Soru şöyle: Bu öğretmen aslında ne demek istiyor?
Cevap: "Bugünkü derse hazırlanamadım çocuklar, idare edeceğiz!"
Şablon kısaca böyle; şimdi, öğretmenin ne söylediği ile parantez içinde aslında ne söylemek istediğine dair bazı örnekler vereceğim sizlere:
-Çıkarın kâğıtları,
imtihan var (Derse hazırlanamadım!)
-Formülün isbatı ile
vakit kaybetmeye gerek yok (İsbatını bilmiyorum!)
-Sana nasıl hitab etmemi istersin (Tüh, adını unuttum yine!)
-Bu deneyde önemli olan sonuç değil, yapılan işlemin kendisidir (Yahu bir yerde yanlış yaptım ben ama nerede?)

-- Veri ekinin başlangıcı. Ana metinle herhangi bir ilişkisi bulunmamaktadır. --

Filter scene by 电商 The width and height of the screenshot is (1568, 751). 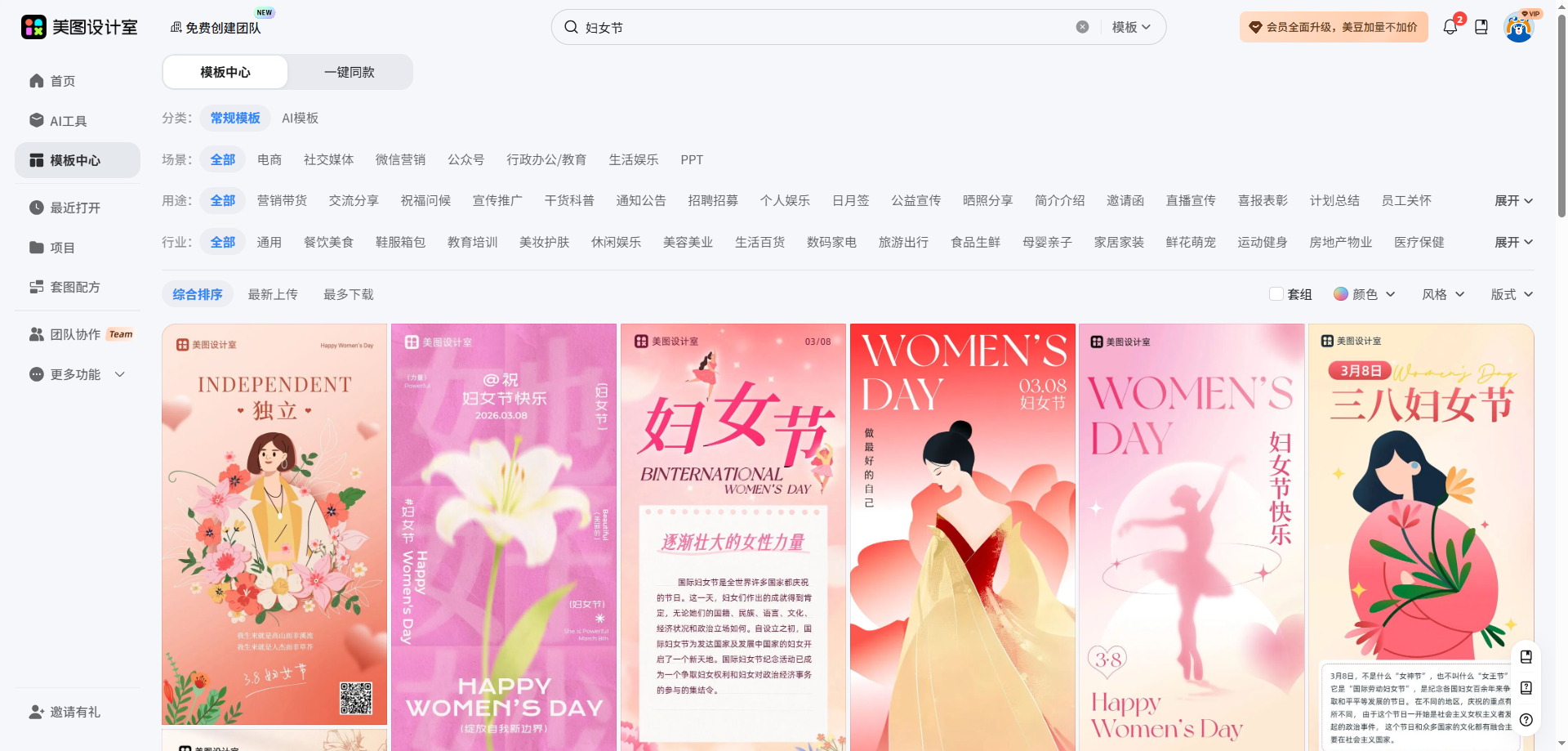(270, 160)
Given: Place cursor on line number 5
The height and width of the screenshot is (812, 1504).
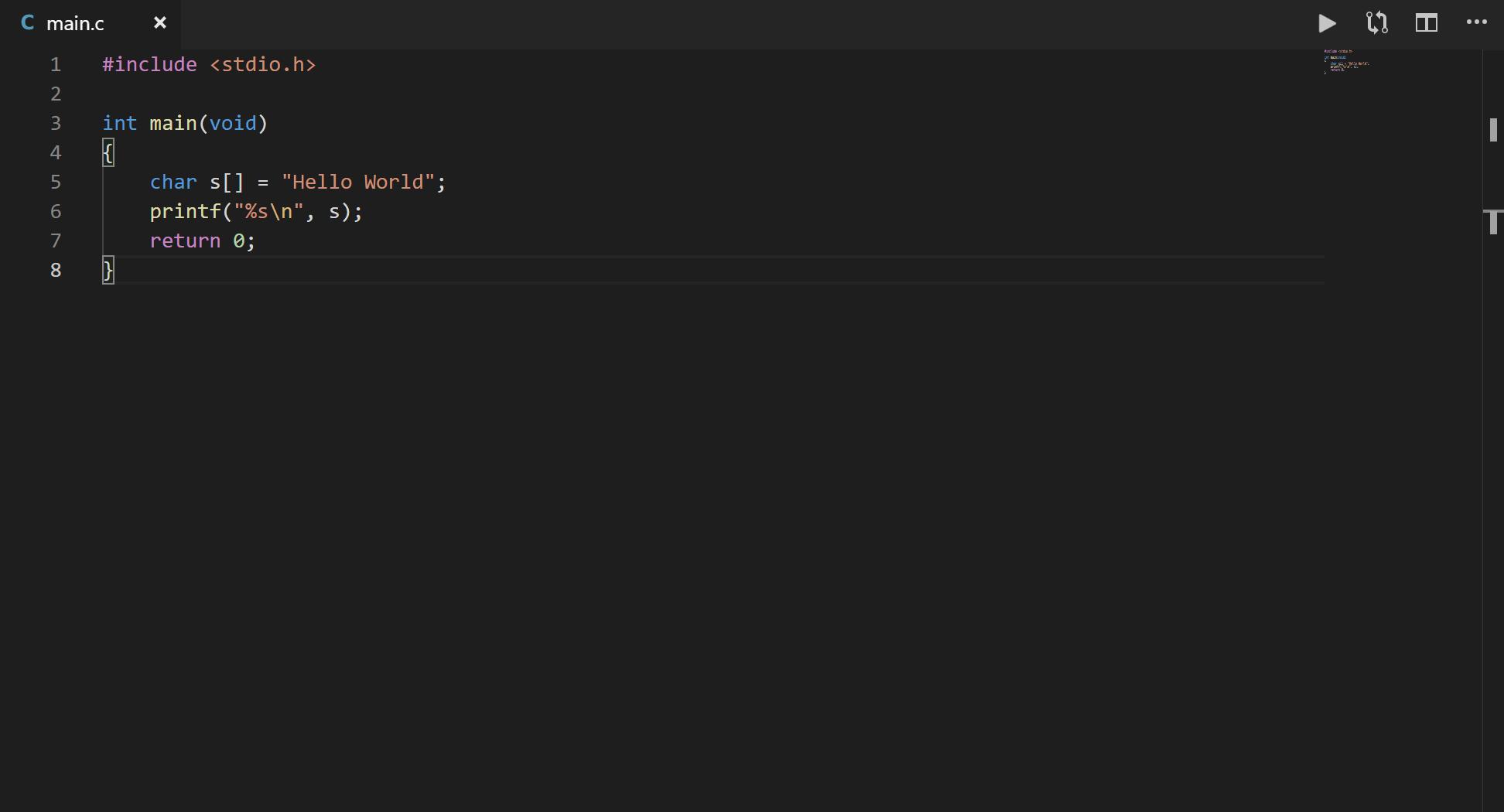Looking at the screenshot, I should (x=55, y=182).
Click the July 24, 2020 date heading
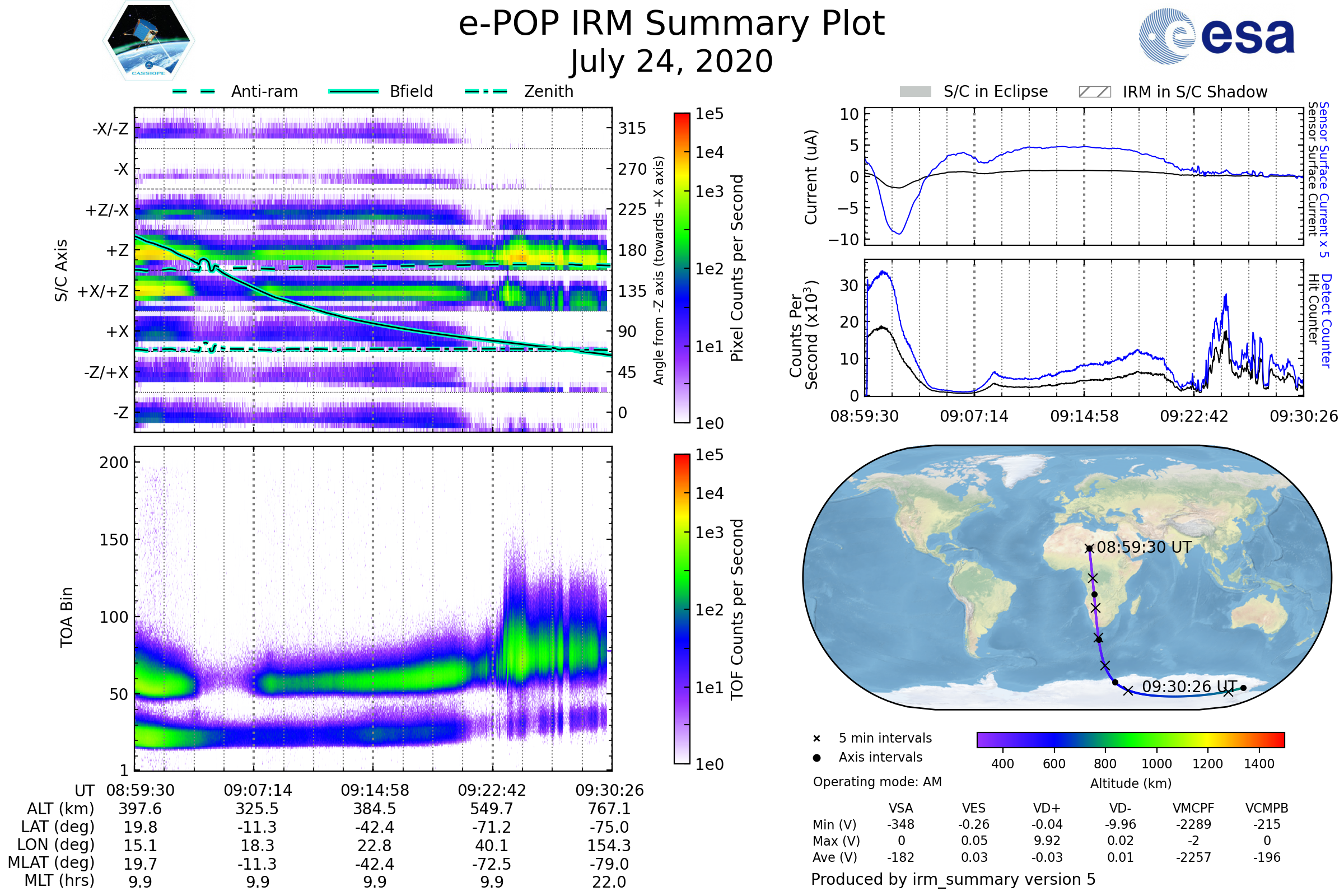 coord(671,62)
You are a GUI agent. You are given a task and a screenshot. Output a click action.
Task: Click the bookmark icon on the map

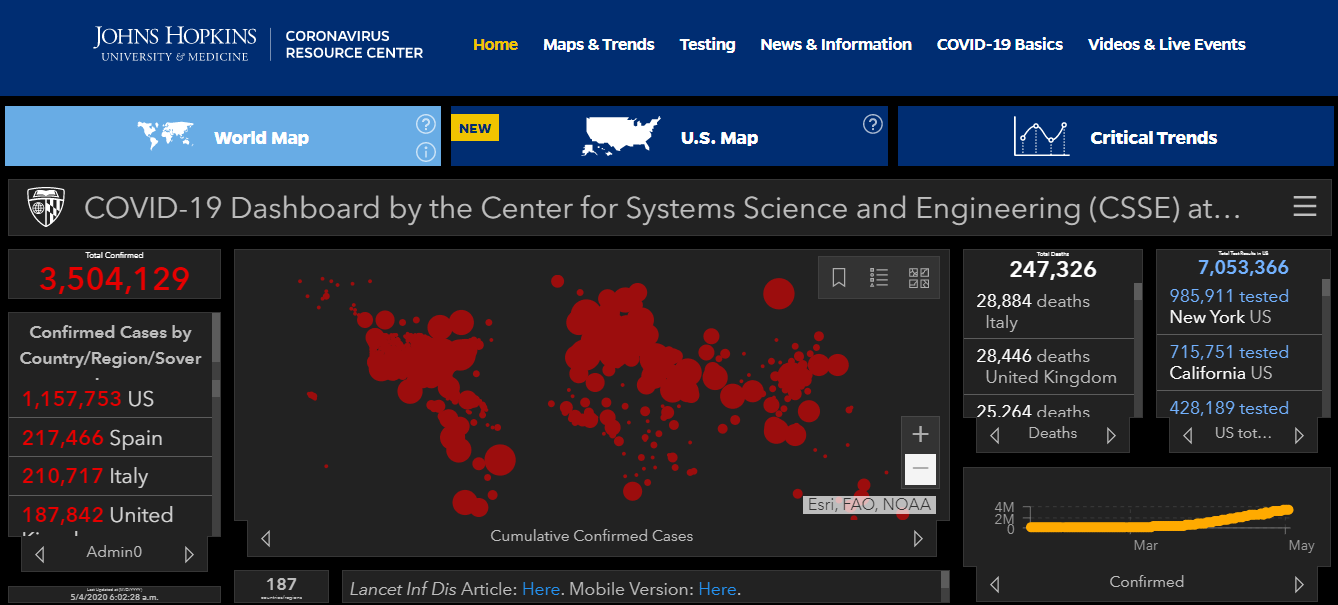(x=839, y=278)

-Bu konuda bilim otoriteleri şöyle söylüyor (Benim fikrime göre!)
-Güzeel, şimdi bu soruyu başka türlü nasıl ifade edebileceğini görelim;
evet, seni dinliyoruz
genç adam? (Cevabı bilmiyorum; düşünmem için biraz zaman ver bana!)
-Hmm, çok güzel bir noktaya temas etti arkadaşınız! (İmdaat, bu konu hakkında hiçbir şey bilmiyorum!)
-Çocuklar imtihan kâğıtlarınızı okudum; gözlerime inanamadım. Arada tek tük bir şeyler vardı ama size kıyamadım; yeniden soru hazırlama zahmetini göze alarak bu sınavı geçersiz sayıyorum; haydi yine iyisiniz! (
Sınav kâğıtlarını kaybettim be!)
-Bu pasajdan çıkaracağımız anlam çok açık ama aynı oranda çok önemlidir arkadaşlar (Ne anlama geldiğini ben de bilmiyorum ama sınavda soracağım garantidir!)
-Şaşıracaksınız ama bu sınavda deftere kitaba bakmanızı serbest bırakıyorum (Yaktım çıranızı keratalar; ağzınızla kuş tutsanız da çaktıracağım sizleri!)
...
Malum, okuyucular arasında öğretmen az, öğrenci çoktur. Hayli zaman
öğretmenlik, hocalık yapmış biri olarak mesleki sırlarımızı fâş eden bu bilgileri, öğrencilerin okumamasını
tercih ederdim ama bu raddeden sonra yapacak bir şey yok.
İtiraf ediyorum; yukardakilere benzer çok numara çekmişimdir öğrencilerime. Affetsinler!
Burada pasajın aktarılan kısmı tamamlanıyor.